§ EXERCISE DIRECTIONS:
Go through the listing below and write out exactly the lines from the one that mentions "The width and height of the screenshot is (980, 481)." through the one that mentions "the router icon", minus the pictures.

━━━━━ THE DATA

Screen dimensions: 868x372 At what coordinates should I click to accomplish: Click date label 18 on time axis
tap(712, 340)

━━━━━━━━━━
━━━━━ THE DATA

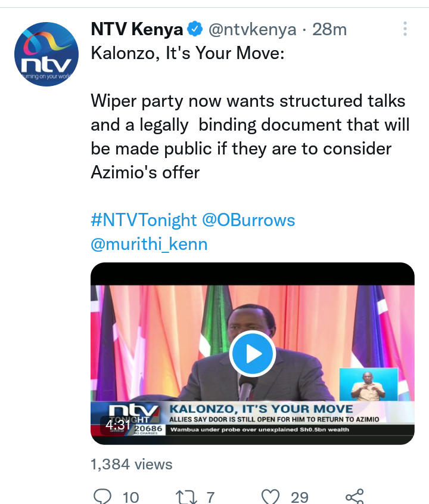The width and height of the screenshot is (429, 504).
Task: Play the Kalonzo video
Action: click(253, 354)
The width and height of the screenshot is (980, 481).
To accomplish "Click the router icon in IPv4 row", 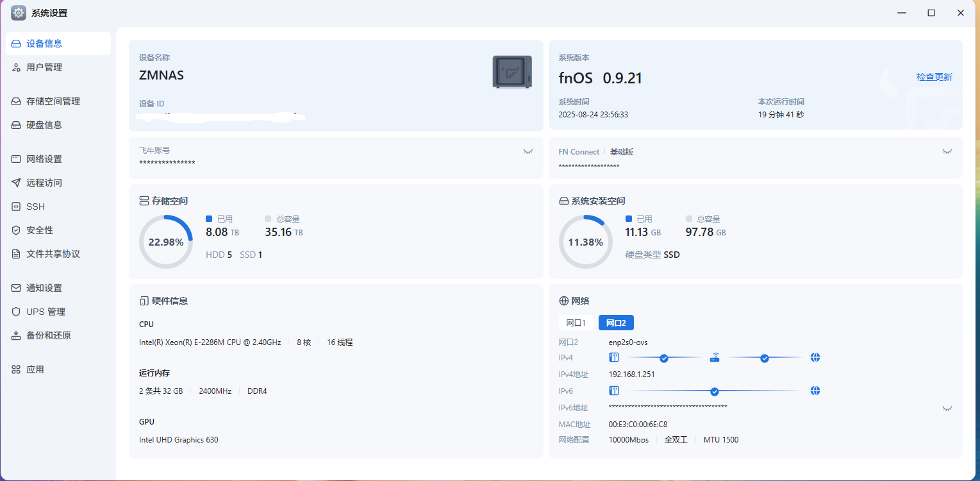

━━━━━━━━━━

§ FINISHED TASK:
The width and height of the screenshot is (980, 481).
To accomplish "Click the router icon in IPv4 row", 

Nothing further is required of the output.